Hallo Expertenforum,
Mein Lebensgefährde hatte eine schweren Schlaganfall. Mein Freund hat zwischenzeitlich gute Fortschritte gemacht und möchte wieder arbeiten gehn. Da die Genesung hier länger dauert und auch Behinderungen bleiben. Er ist nun zwischenzeitlich in Phase D und wurde von der Krankenkasse weiter an die Rentenkasse gerreicht . Seit 14.5.2012 in Rehaeinrichtung bis 11.06.2012KK, dann Übernahme durch Rentenkasse.
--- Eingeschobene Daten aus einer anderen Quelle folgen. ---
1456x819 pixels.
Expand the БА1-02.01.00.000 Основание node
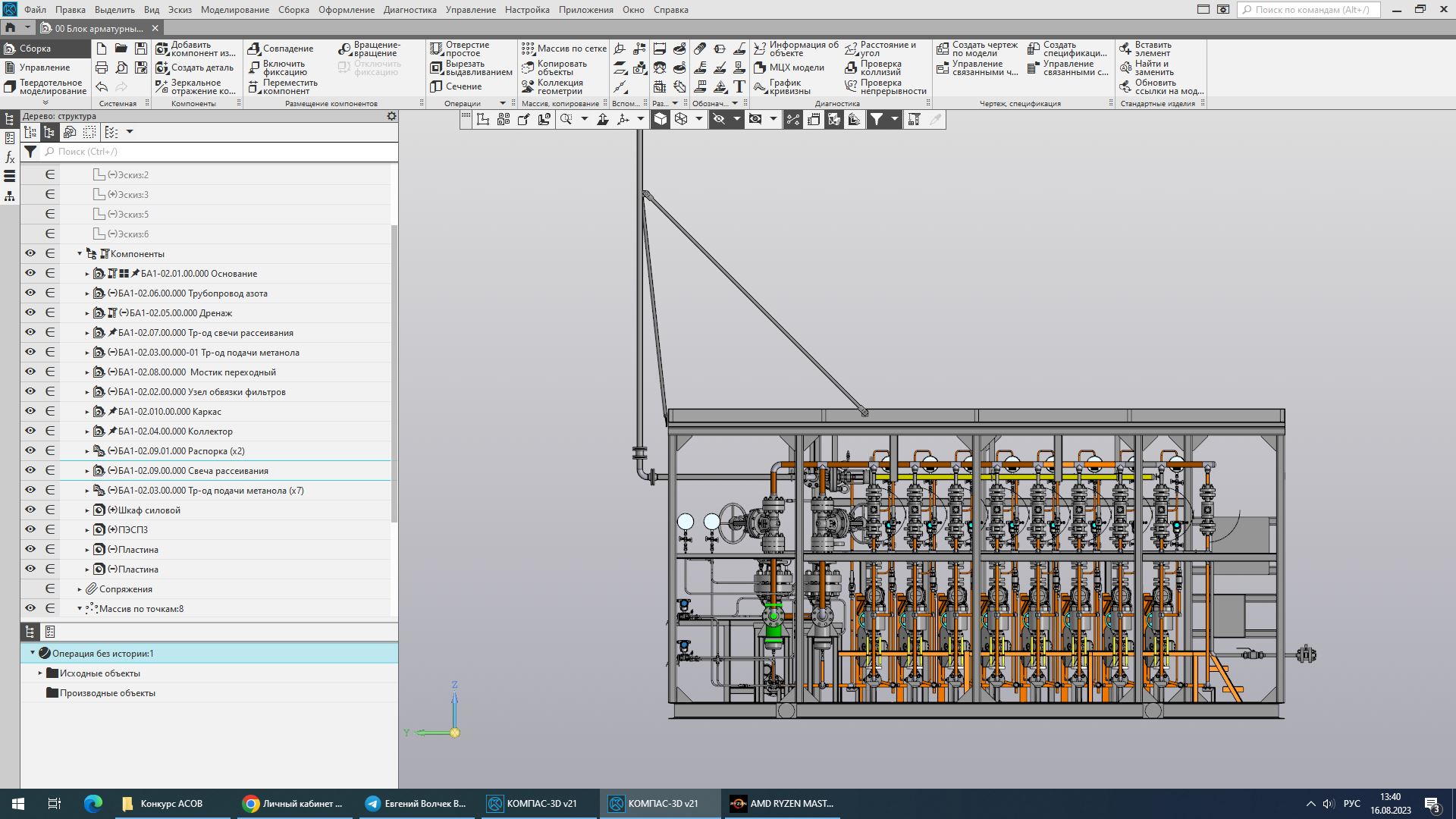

Reha dauert bis 20.7.2012. Wenn er entlassen wird , hat er dann Anspruch auf Krankengeld wenn er weiterhin Au ist oder wird ihn gleich eine befristete Rente gewährt ? Kann ihn die Krankenkasse zwingen erneut wieder einen Rehaantrag zu stellen ? der würde dann ja auch gleich in Rente umgedeutet werden. Da Schlaganfallpatienten länger AU sind. Was kann man tun damit dies nicht gleich in eine Rente umgedeutet wird, wenn der Betroffene ja wieder arbeiten möchte bzw. alles unternehmen möchte um wieder arbeitsfähig zu werden auch wenn es länger dauert? Es kann ja auch nicht in so kurzer Zeit eine negative noch positive Prognose gestellt werden, Wie kann man es vermeiden nicht gleich als Rentner hier abgestempelt zu werden um weiter Krankengeld zu erhalten ? Welche rechtlichen Möglichkeiten gibt es hier im Krankengeldbezug zu bleiben ? Oder wie verfährt die Rentenkasse in so einem Fall?Für ihre Antwort bedanke ich mich im voraus.

von
Claire Grube

Sofern nach der Reha (weiterhin) Erwerbsminderung vorliegt, gilt der Reha-Antrag als Rentenantrag. Da die Krankenkasse wohl zur Reha-Antragstellung aufgefordert hat, ist das Dispositionsrecht des Berechtigten dann eingeschränkt. Insofern bleibt später ggf. nur der formelle Rentenantrag, sonst gibt es kein Krankengeld mehr (Versagung). Das schränkt aber die Möglichkeit zu arbeiten, sofern das Leistungsvermögen wieder ausreicht, gar nicht ein. Arbeitsentgelt wäre nach § 96a SGB 6 bei der Rente zu berücksichtigen.
http://www.gesetze-im-internet.de/sgb_6/__96a.html
Lassen Sie sich bei einer Auskunfts- und Beratungsstelle der Deutschen Rentenversicherung individuell beraten.

Experten-Antwort

Die Krankenkasse ist nicht berechtigt Sie aufzufordern einen Rentenantrag zu stellen. Die Krankenkasse hat jedoch nach § 51 Abs. 1 SGB V die Möglichkeit Sie auffordern, dass Sie einen Rehabilitationsantrag stellen. Kommen Sie dieser Aufforderung innerhalb von 10 Wochen nicht nach (eingeschränktes Dispositionsrecht), entfällt der Anspruch auf Krankengeld mit der Frist.

von
Chris

Warum machen Sie sich jetzt schon einen Kopf? Sie schreiben von "schwerem Schlaganfall". Da ist eine Wiederherstellung der arbeitsfähigkeit nicht sehr wahrscheinlich. und falls er es doch wieder schaffen würde, würde die EM-Rente eben gekürzt und evtl. nach Überprüfung eingestellt.